Pur essendo politicamente un
rivale del ‘partito dei Pasdaran’ che trova sponda sul clero conservatore dei
Meshab Yazdi, Jannati e simili, Rohani ha elogiato quella che dai giorni della
Rivoluzione (il cui 38° anniversario ricorre domani) rappresenta l’avanguardia dello Stato iraniano. Un
difensore, armato come l’esercito, dei princìpi antimperialisti sostenuti con
la caccia dello Shah, che coi suoi martiri ha tutelato della nazione dall’aggressione
di Saddam e si mostra baluardo nei contrasti d’ogni genere che possono
intervenire contro il popolo iraniano. Il presidente iraniano rilancia al
mittente: altro che terroristi i pasdaran sono i figli del nostro popolo
totalmente investiti della difesa della stabilità, della pace e della
cooperazione. Le celebrazioni festose di queste ore lo dimostrerebbero
ampiamente. Insomma Rohani tiene botta, evitando di gettare benzina sul fuoco
come certe voci interne hanno fatto nei giorni scorsi.

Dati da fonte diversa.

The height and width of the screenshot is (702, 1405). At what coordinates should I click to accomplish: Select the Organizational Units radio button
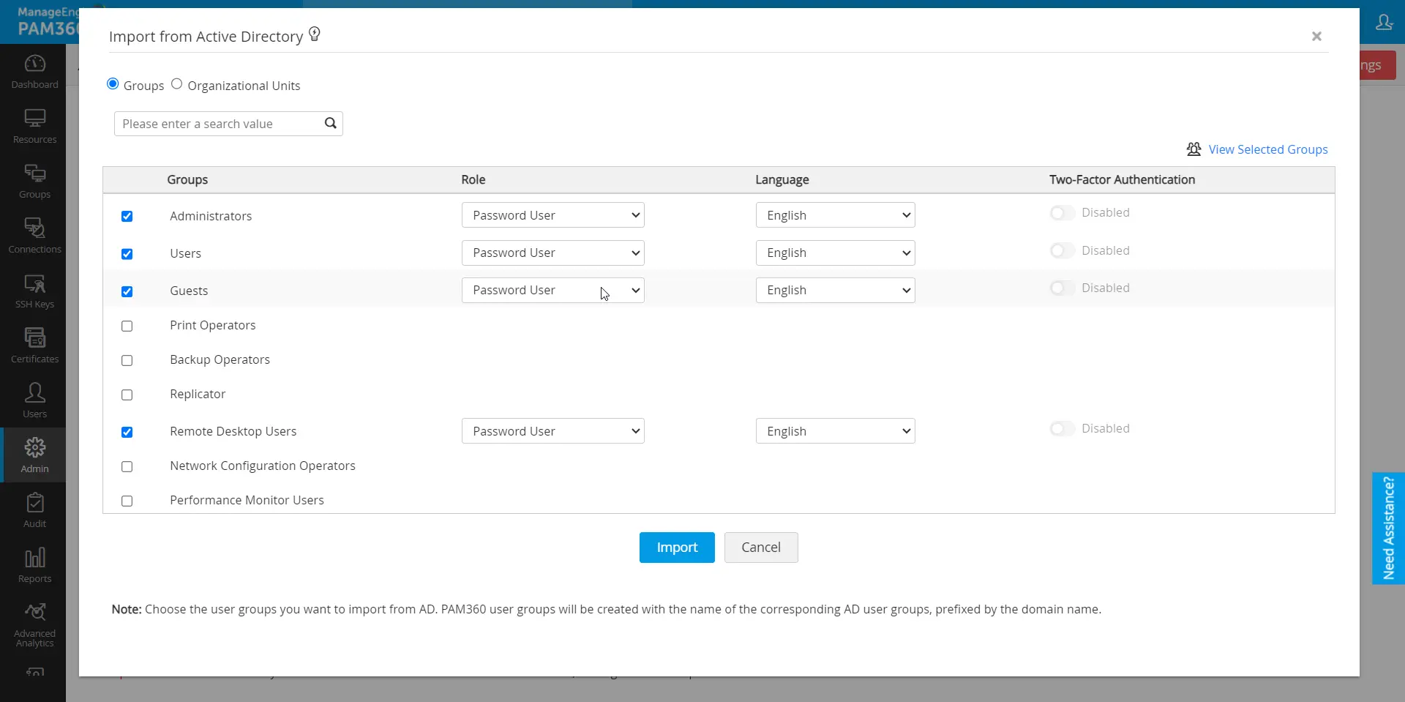(176, 84)
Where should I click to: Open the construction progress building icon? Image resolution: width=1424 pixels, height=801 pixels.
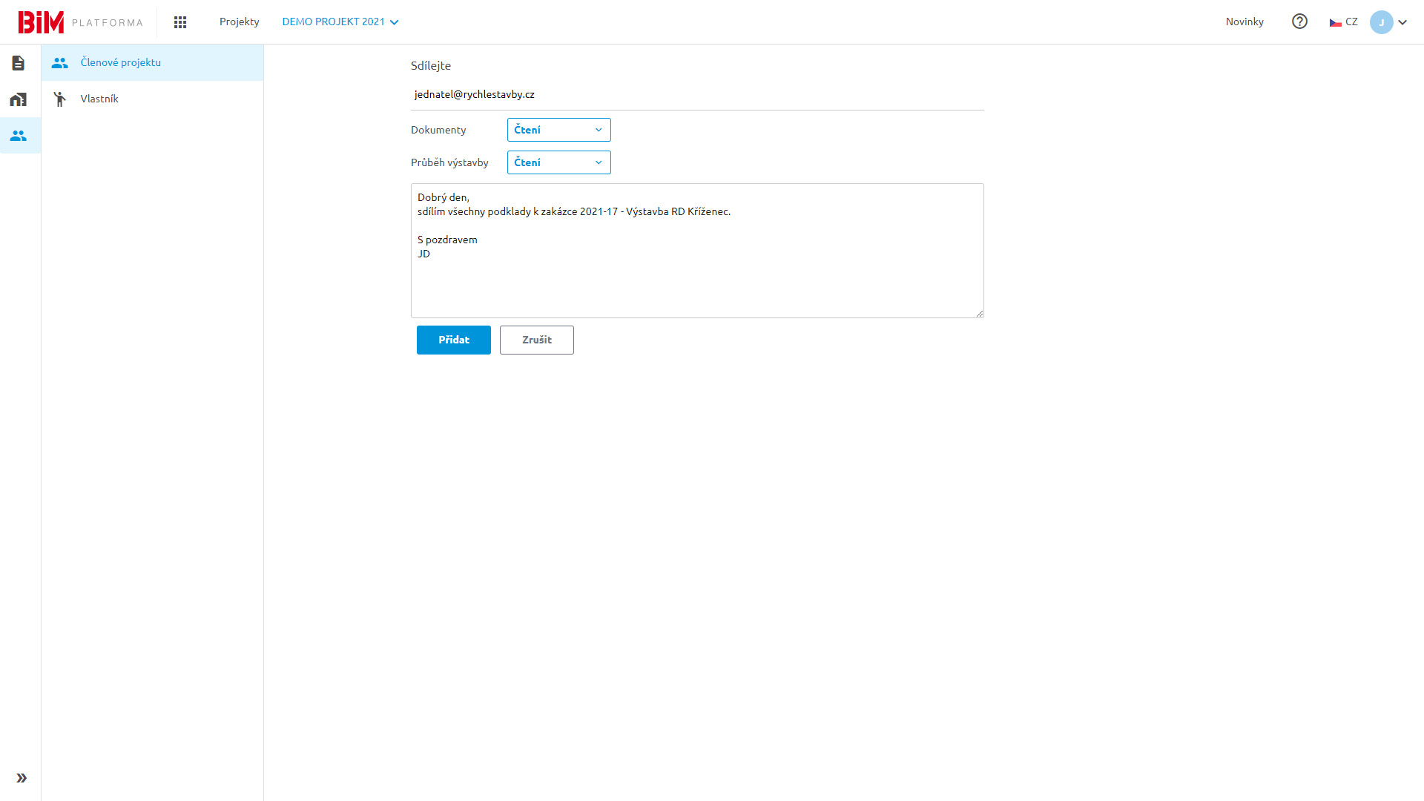click(x=19, y=99)
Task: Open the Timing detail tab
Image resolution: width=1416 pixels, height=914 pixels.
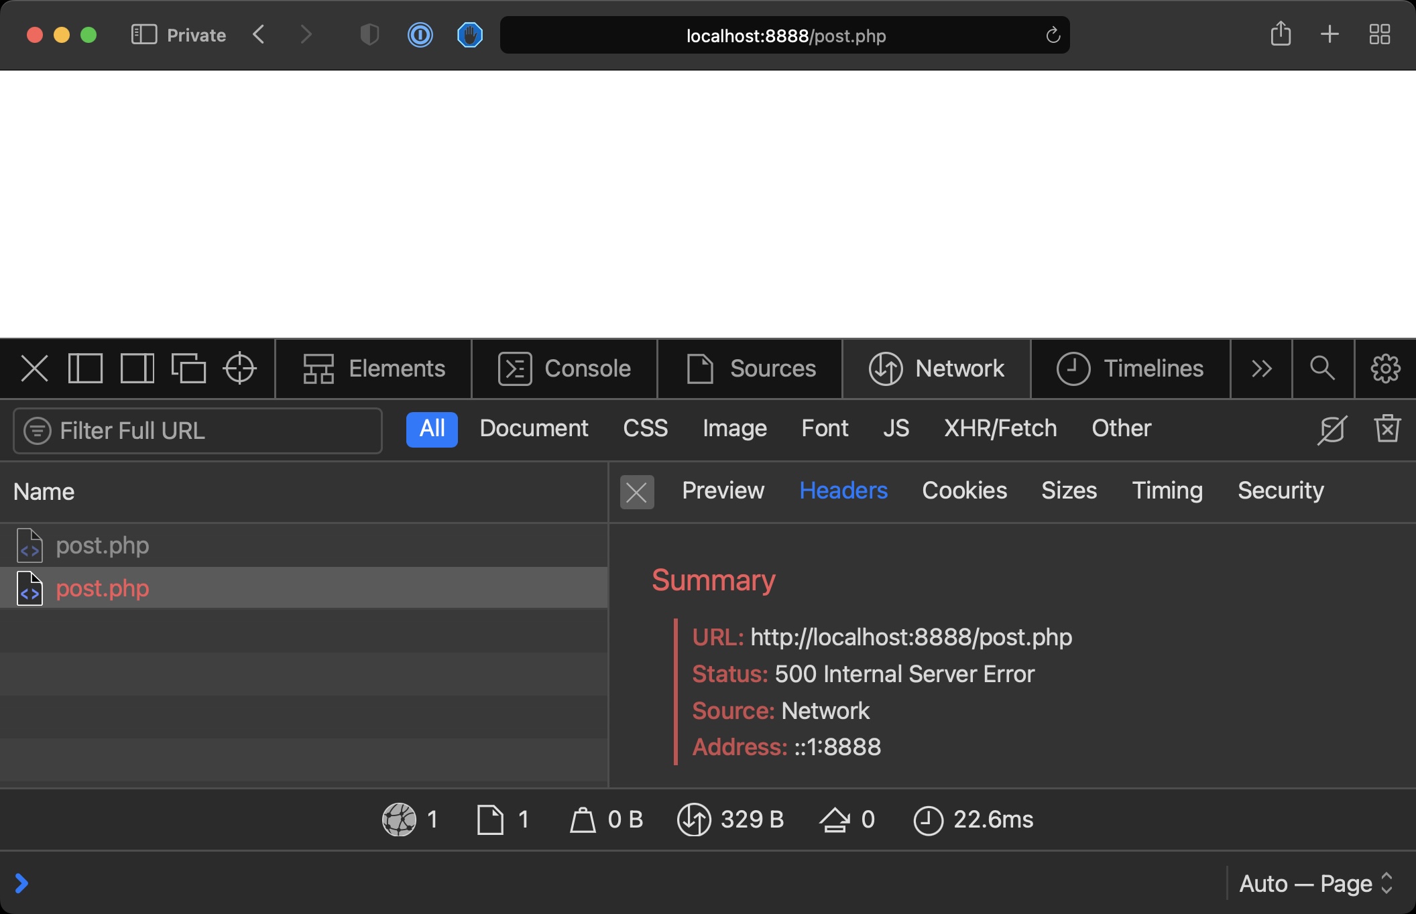Action: coord(1167,491)
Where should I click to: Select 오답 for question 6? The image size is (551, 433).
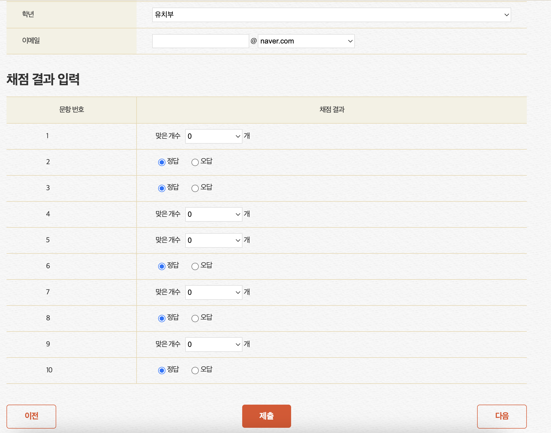(x=195, y=266)
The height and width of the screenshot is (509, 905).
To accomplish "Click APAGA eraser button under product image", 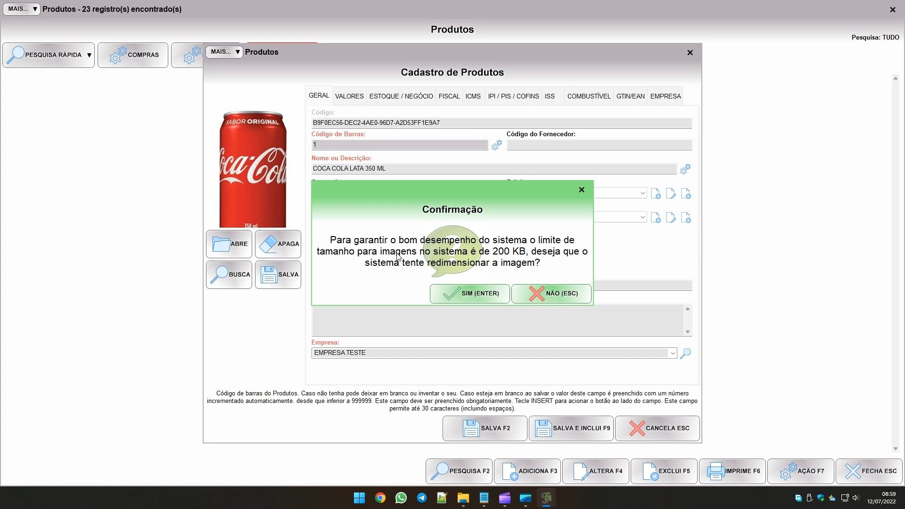I will (x=278, y=244).
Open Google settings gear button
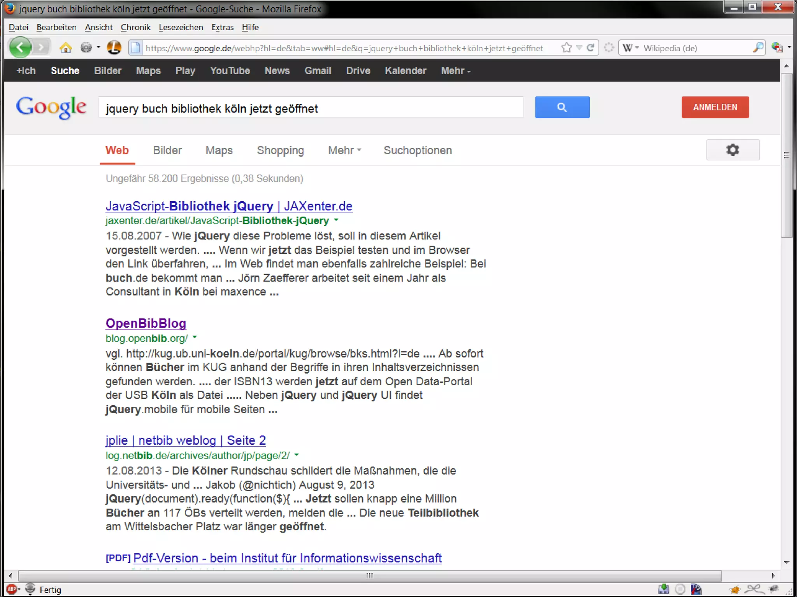 click(732, 150)
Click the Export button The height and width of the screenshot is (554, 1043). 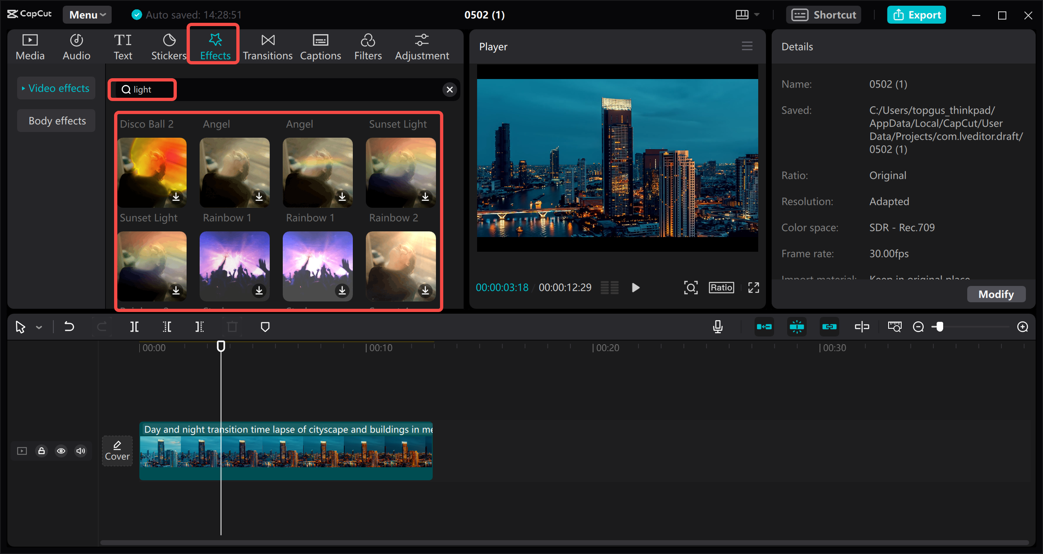pos(916,15)
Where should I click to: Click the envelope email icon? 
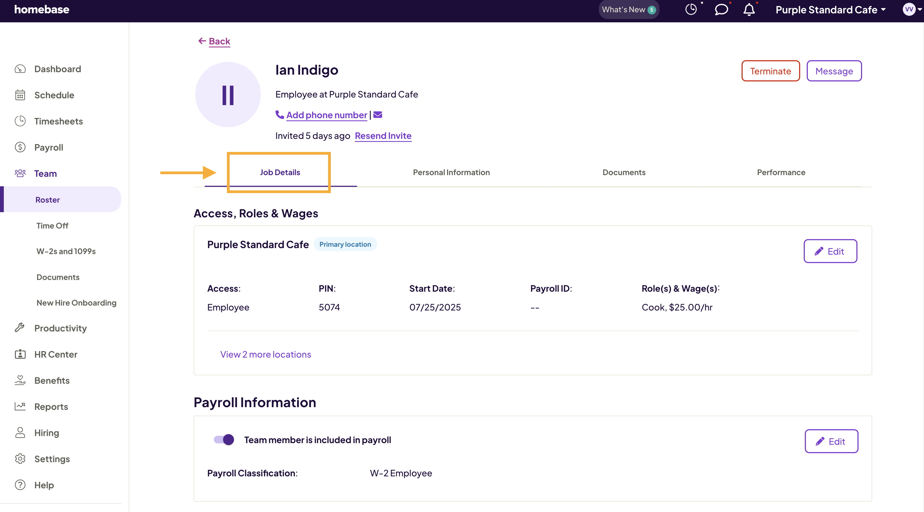378,115
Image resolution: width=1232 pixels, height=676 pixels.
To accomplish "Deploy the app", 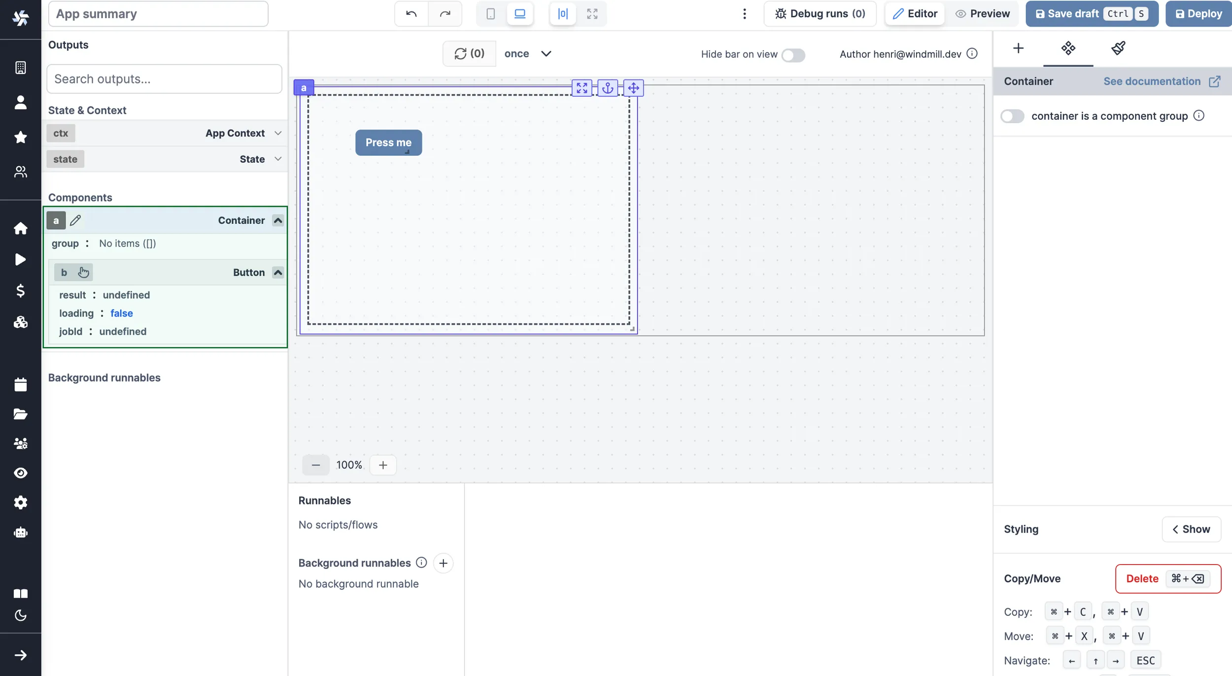I will click(x=1198, y=13).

La polemica ruotava,
appunto, sul terrorismo. Da parte statunitense si sono ricordati i 444 giorni
di assedio della propria ambasciata a Teheran durante la rivoluzione
khomeinista, quindi l’attentato del 1983 agli alloggiamenti dei reparti di
marines presenti in Libano (241 militari uccisi). La stampa iraniana ha
ricordato il sostegno e l’armamento americano di Saddam Hussein nel corso
dell’aggressione lanciata contro il Paese confinante, nonché l’abbattimento nel
Golfo d’un aereo civile delle linee iraniane (290 vittime) a opera d’un caccia
dell’US Air Force. Insomma schermaglie sviluppatesi fra twitt trumpiani e
dichiarazioni ufficiali che si sono inseguiti nei giorni scorsi, quando montava
l’irritazione americana per il test missilistico. Un test presunto “Montato ad arte dai media americani per
incitare animosità, guerra psicologica e Iranofobia“ ha ribadito il
ministro della Difesa Dehqan che ha smentito categoricamente qualsiasi manovra
militare o addestramento balistico delle proprie truppe. Così pare che lo stile
“minaccioso e sbraitante”, come l’ha
definito la stessa Guida Suprema, ottenga l’effetto contrario: anziché
intimorire “i nemici” li coagula, stimolandone l’orgoglio nazionale. E nei
confronti (e contrasti) dell’urna, per le presidenziali di maggio, potrebbe
risultare proprio la componente meno accomodante, quella di Pasdaran e clero
conservatore, ad avvantaggiarsi di quest’aria minacciosa.